献本御礼
著者には心の底から謝りたい。誠に申し訳ない。お詫びの印に、ささやかながら強めのタイトルとした。
言い訳ながら、オフィスの棚には送っていただいた本が山積みなのである。読みたいと思っていてもすぐには読めない。うず高く積み上がる本を読めるのが1,2年遅れてしまうことも珍しくない。誠に申し訳ないのだけれど。
ぼくは専門外の本を読むのは好きなので本書もお送りいただいた時、「お、眼科の本か。面白そうだ」と思いつつも緊急性がなかったために後回しにしてしまっていた。著者名など見てもいなかった。
ところが、最近になって眼科の先生から講演を頼まれた。感染症はクロスボーダー領域なのでこういう異種格闘技戦は多い。耳鼻科の先生から、産婦人科の先生から、皮膚科の先生から、整形外科の先生から講演を頼まれる。まあ、感染症の学会からはあまりお呼びがかからないのですけれど。本当は本丸の感染症業界でも申し上げねばならない問題は多々あるのだが、それはここでは、よい。
で、眼と感染症の話を擦れっ枯らしの眼科医の先生にするわけで、これは緊張する。おさらい、勉強も必要なわけで、「あ、そういえば眼の本、どっかにあったな」と探し当てた(発掘した)のが本書。
ふと、著者名を見る。ええええーー知ってる人やん。
著者の若原先生は沖縄県立中部病院時代の同期である。それだけではない。亀田総合病院時代は在宅診療をされており、そのときにも同僚としてお世話になった。非常に向学心の強い人で、放射線科で1年修行をされていたと記憶している。「内科医がちょっとやそっとの勉強で読影ができると思っちゃ、だめだよ」という台詞を今も忘れられない。そうだよねえ。

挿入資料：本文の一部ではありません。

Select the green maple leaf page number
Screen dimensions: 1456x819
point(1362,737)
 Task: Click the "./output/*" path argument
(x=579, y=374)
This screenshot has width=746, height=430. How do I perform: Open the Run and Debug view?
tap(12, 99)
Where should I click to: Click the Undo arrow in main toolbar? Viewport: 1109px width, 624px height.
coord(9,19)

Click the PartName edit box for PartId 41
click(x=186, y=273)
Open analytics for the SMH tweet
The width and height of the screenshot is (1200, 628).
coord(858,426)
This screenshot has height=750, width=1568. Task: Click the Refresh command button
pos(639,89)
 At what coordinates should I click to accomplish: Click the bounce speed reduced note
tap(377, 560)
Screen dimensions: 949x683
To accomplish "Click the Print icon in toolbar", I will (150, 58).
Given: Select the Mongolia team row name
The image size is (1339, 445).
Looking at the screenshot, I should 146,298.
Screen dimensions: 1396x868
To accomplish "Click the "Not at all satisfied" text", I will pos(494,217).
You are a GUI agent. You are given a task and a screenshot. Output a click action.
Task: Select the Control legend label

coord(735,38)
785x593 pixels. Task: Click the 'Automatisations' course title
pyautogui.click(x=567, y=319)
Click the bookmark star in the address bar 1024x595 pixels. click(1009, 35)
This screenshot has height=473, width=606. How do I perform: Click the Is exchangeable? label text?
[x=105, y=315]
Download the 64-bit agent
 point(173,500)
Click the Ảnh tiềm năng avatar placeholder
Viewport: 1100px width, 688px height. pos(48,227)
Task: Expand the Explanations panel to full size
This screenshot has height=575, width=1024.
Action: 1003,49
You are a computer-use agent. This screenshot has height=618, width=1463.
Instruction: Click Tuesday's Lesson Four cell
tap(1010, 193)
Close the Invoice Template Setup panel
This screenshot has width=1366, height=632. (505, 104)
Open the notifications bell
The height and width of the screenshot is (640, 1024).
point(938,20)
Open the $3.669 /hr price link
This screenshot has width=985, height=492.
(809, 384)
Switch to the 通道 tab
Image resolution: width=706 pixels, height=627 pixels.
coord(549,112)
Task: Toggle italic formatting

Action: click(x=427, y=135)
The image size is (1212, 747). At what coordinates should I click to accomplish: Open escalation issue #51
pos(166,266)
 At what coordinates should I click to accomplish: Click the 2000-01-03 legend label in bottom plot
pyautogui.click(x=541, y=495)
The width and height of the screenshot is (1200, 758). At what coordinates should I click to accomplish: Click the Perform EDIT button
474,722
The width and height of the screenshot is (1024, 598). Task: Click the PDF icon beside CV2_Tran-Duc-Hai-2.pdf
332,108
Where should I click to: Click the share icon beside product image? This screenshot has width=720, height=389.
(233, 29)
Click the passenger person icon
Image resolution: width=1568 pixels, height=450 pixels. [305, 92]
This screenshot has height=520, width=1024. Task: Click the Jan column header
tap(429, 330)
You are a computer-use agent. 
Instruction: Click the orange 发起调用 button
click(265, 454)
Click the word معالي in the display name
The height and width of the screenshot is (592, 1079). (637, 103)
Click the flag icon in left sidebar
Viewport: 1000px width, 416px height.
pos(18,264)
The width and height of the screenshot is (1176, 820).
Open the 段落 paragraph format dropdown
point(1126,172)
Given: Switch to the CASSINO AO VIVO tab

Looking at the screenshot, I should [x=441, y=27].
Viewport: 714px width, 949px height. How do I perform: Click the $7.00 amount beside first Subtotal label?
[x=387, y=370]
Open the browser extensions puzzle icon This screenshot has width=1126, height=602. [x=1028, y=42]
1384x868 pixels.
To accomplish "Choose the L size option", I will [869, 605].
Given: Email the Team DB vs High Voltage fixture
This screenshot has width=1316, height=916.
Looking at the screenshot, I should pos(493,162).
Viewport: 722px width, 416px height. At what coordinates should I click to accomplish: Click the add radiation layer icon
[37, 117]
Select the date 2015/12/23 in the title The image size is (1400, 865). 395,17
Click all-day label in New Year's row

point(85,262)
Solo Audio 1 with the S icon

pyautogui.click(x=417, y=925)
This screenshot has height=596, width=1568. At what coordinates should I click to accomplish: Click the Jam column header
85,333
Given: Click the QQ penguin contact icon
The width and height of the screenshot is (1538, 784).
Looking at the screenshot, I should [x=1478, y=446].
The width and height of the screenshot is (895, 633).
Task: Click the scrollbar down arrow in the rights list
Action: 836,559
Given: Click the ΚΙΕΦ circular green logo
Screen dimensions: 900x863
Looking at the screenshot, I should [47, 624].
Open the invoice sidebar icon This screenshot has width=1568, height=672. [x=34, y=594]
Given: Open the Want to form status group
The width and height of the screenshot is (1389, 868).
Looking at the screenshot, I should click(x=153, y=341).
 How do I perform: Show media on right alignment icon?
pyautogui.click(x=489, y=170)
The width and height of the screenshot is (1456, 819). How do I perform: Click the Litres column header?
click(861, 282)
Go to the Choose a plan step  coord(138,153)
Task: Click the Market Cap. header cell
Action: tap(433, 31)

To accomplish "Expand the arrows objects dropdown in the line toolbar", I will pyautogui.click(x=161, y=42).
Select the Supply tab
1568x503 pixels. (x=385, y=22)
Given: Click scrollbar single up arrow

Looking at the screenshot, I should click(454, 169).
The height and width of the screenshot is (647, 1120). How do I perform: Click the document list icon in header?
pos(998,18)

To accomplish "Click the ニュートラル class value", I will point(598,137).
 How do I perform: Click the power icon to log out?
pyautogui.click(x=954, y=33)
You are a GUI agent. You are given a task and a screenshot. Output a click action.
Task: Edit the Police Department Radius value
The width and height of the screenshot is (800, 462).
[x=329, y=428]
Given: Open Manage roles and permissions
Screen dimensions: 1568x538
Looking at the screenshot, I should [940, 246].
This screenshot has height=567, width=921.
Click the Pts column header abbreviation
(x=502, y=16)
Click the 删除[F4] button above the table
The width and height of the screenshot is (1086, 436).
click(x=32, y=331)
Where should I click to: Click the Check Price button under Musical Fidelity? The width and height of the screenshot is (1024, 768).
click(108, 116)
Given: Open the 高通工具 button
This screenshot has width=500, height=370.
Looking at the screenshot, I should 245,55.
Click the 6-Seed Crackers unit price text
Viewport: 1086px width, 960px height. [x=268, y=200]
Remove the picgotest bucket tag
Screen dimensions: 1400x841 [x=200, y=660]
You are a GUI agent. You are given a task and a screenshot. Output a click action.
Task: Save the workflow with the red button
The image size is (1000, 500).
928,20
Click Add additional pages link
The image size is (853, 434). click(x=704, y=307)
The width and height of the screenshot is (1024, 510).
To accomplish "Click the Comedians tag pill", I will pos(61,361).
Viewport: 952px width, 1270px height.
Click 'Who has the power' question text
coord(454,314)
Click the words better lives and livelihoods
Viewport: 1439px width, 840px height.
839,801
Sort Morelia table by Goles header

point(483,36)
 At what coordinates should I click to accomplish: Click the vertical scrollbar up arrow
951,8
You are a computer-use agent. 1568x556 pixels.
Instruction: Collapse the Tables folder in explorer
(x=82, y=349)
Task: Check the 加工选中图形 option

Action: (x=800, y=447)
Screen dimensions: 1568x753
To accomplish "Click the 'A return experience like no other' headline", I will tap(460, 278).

その向学心旺盛な若原先生がなんと今は眼科医になっておいでである。そして、内科医目線で眼科診療を解説しようというのである。腰が抜けるほど驚いた。2016年刊行の本書の紹介がかくも遅くなった理由は、そういうわけだ。重ね重ね申し訳ない。
ぼくはですねえ。沖縄中部時代の同期(31期)には絶対の信頼をおいているんですよ。一緒に死線を乗り越えた戦友(誇張なし)、というのもあるし、みんな本当に優秀なドクターなんです。知名度と臨床医としての力は同義ではないけれど、有名所としては本村和久、窪田忠夫、田中竜馬がいる。ちなみに1期下の32期に、帯を書かれた岸本先生(かの聖路加膠原病の、リーダー格だ)がいる。
若原君も(いきなり君付け)そんなわけで、亀田でも一緒だったこともあって臨床力やそのセンスには絶対的な信頼をおいている。そのようなバイアスをできるだけ排除しながら本書を読むのだが、実に面白い。付箋をハリまくる。いちおう、米国ではコモンな眼科疾患は内科医も研修必須だし、北京にいたときは周囲に眼科医がいなかったので細隙灯まで備えてのファミリープラクティスだったのだが、このようなプロの指南書は読んだことがなかった。本書にもあるように、眼科と他の診療科は疎遠なことが多いので、眼科医が他科の医師を指南する機会は少ないのだ。とはいえ、感染症領域など典型的だが、眼科医と一緒に仕事をする機会は実に多い。教授会に参加する希少な恩恵として、このような他科のプロフェッショナルと知己を得て対話ができるという点があり、ぼくも中村教授と患者についてトークするのは楽しい。
それにしても、ぼくらは本当に何も眼科のことを知らない。と本書を読むと痛感させられる。その知らないっぷりが全部分かってしまうのは、眼科のプロにして、「内科医はこのへんが分かってないんだよな」という眼差しを持てる若原くんだからこそ書けるのであり、余人に代えがたい。彼にしかこういう本は書けないのだろう。
「あなたの緑内障ですので白内障手術をしましょう」「眼科医は眼底出血と言わない」「ぶどう膜炎は存在診断は簡単、原因診断は難しい」「眼底を見れる内科医は稀有」といった軽妙な文章も素晴らしい。こんなに文章上手だったっけ(失礼)。視力検査の意味や、あの風船がやってること、レーシックやコンタクトレンズの評価など、ぼくらが知っといたほうがよいけど実は知らない情報で満載である。
ジェネラリストが他領域の勉強をするテキストを探す時、良書は以下の条件を備えている。
1.読みやすい。文章が洒脱でページ・ターナーならなおよい。
2.読者目線を忘れていない。
3.内容の妥当性は割引してない。
4.役に立つ。
本書はすべての条件を備えた、良書といえる。もっと前に読んでおくべきであったと強く再度反省するのである。